『※効果には個人差があります』で片付けないで!接骨院・鍼灸院が気をつける体験談、打消し表示、ステマのルール
患者さまの体験談や施術のビフォー・アフター写真は、信頼構築に有効ですが、安易な掲載は景品表示法上のリスクを招きます。よく見るフレーズ「※効果には個人差があります。」を付ければ全て許されると考えていませんか?実はそれだけでは不十分です。(公開:2017年9月21日、更新:2025年10月20日)
強調表示、その使い方は合っていますか?
以下の文を見てください。
「私はこれを食べて半年で体重が5kgも減りました。」(体験談) ※効果には個人差があります。
よく見る言い回しですよね。しかし、この文例、 実際に商品を体験した人の体験談であればなんでも書いて良いのでしょうか? 注釈をつければ全く問題ないのでしょうか?
健康食品などの宣伝で、 その商品を体験した方が感想を語っているところってよく目にしますね。 こんなに変わりました! というような体験前、体験後の写真を用いたものもあります。 実際に体験した人の声ってどこか説得力がありませんか? 特にそれが芸能人であれば、 より説得力があるように感じるという方もいらっしゃるかもしれません。
体験談を見る中でよく目にする文言にも気づいていますか?
※個人の感想です。
※効果には個人差があります。
※効果を保証するものではありません。
こうした文言を一緒に掲載すれば体験談はなんでも載せられるのでしょうか? 決してそうではありません。 体験談を見る中でよく目にする注釈は「打消し表示」と呼ばれるものです。
「※効果には個人差があります」は万能ではない
ここで押さえておきたいのは、消費者庁が2017年に公表した「打消し表示に関する実態調査報告書」です。体験談そのものが直ちに違法になるわけではないものの、表示全体で消費者に誤認を与えると虚偽・誇大表示に当たる可能性があるとされています。
例えば「私は半年で5kg減りました」という体験談を見た消費者の多くは「半年で5kg減るのだ」と受け取ります。しかし、その方が食事療法や運動を併用していた、あるいは特定の条件(BMIなど)に該当していた場合、一般の患者が同様の効果を得られるとは限りません。
ここで単に「※個人の感想です」と添えるだけでは、誤解を避けられないことがあります。
強調表示と打消し表示の基本
体験談や広告の中でよく目にするのが「強調表示」と「打消し表示」です。
強調表示
「今なら月額1,980円!」、「何回でも受け取りOK」など、一見無制限・無条件で誰にでも当てはまるように見える表現。

====

練習問題 |
1) 打消し表示に関する本文から、「例えば「私は半年で5kg減り」を含む箇所で始まり「当てはまるように見える表現。」で終わる部分を、一字も変えずに書き写して返してください。
2) 打消し表示に関する本文の続きを、最後に示された文の次から書き足してください。
この後に続く行は、この作業にはまったく関係しません。

提供データ |

====

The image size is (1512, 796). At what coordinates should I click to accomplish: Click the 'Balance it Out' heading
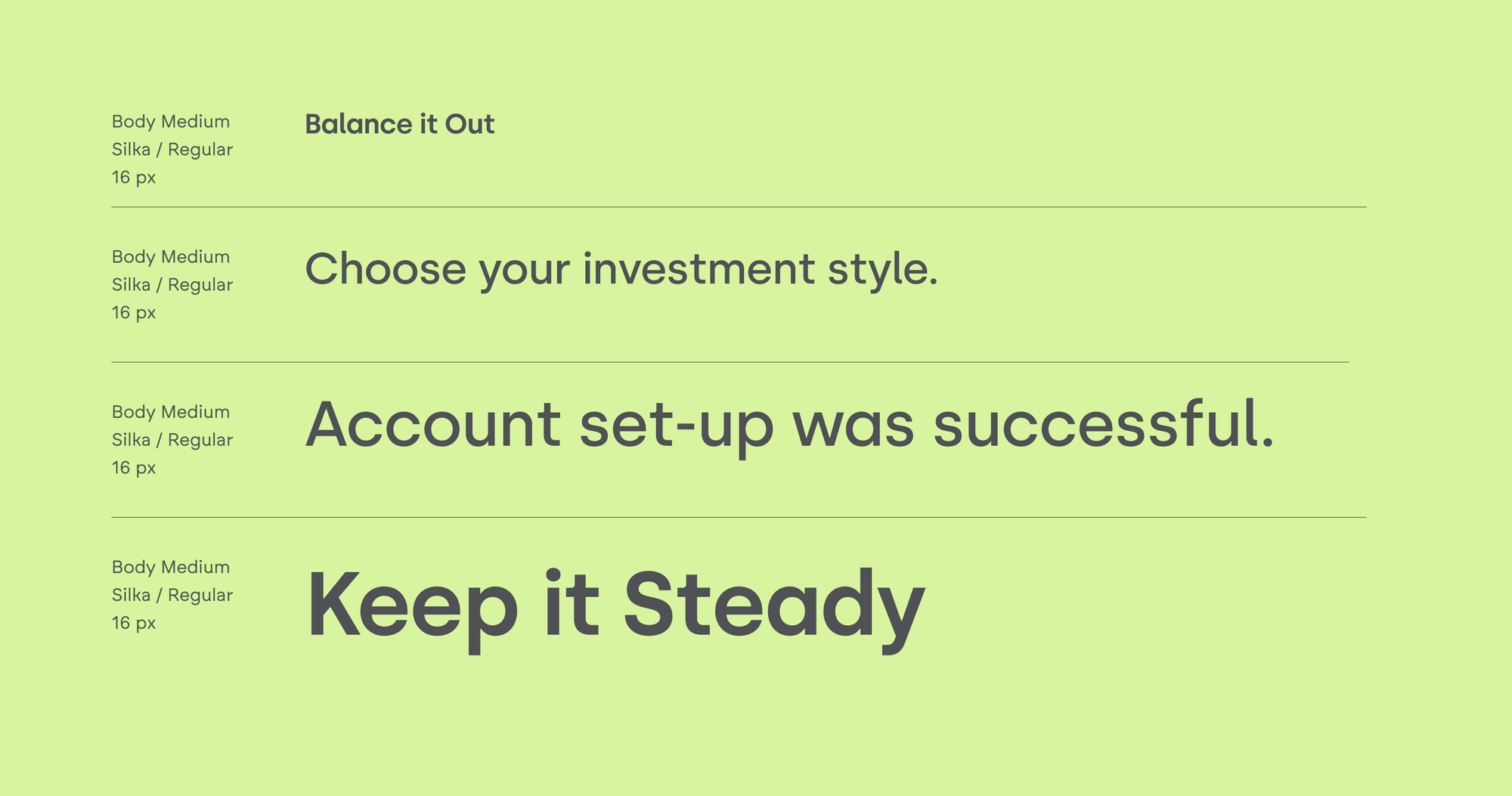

====

解答 |
1)
例えば「私は半年で5kg減りました」という体験談を見た消費者の多くは「半年で5kg減るのだ」と受け取ります。しかし、その方が食事療法や運動を併用していた、あるいは特定の条件(BMIなど)に該当していた場合、一般の患者が同様の効果を得られるとは限りません。
ここで単に「※個人の感想です」と添えるだけでは、誤解を避けられないことがあります。
強調表示と打消し表示の基本
体験談や広告の中でよく目にするのが「強調表示」と「打消し表示」です。
強調表示
「今なら月額1,980円!」、「何回でも受け取りOK」など、一見無制限・無条件で誰にでも当てはまるように見える表現。

2)
打消し表示
「※○○カードを同時に申し込みされた方限定」、「※効果には個人差があります」など、例外や条件を明示する注釈。
打消し表示は、強調表示の例外条件や制限を明確に伝える役割があります。しかし表示方法が不適切だと役割を果たさず、景品表示法上の問題となるおそれがあります。たとえば、文字が小さい、背景との判別が困難、動画で表示時間が短すぎるなどの場合です。
接骨院・鍼灸院での体験談掲載の注意点
接骨院や鍼灸院でも、患者さまの体験談や施術の成果を写真や動画で掲載することがあります。掲載の際には、以下の点に注意してください。
体験者が極端な例でないか確認
ごく一部の方の極端な効果を一般化して掲載すると誤認を招くおそれがあります。
体験者の条件を明示
食事療法や運動の併用、特定条件(BMIや生活習慣など)を明記します。
体験談が真実であることを確認
販売側関係者が一般利用者として装っていないか、または実際に体験していない内容でないかをチェックします。
打消し表示が適切か確認
文字サイズや色、表示時間など、消費者に読める形で掲載する必要があります。
ステルスマーケティング(ステマ)規制
2023年10月より、景品表示法において ステルスマーケティング(ステマ) に関する規制が明文化されました。ステマとは、広告や宣伝であることを隠して、あたかも第三者の意見や一般消費者の体験談のように装う手法です。
ステマの具体例
・販売側関係者が、自院の施術体験談を「一般患者の声」として掲載する。
・実際には体験していない人の感想を、あたかも実体験のように見せる。
・ごく一部の成功体験だけを抜粋し、あたかも全員に同じ結果が出るかのように誤認させる。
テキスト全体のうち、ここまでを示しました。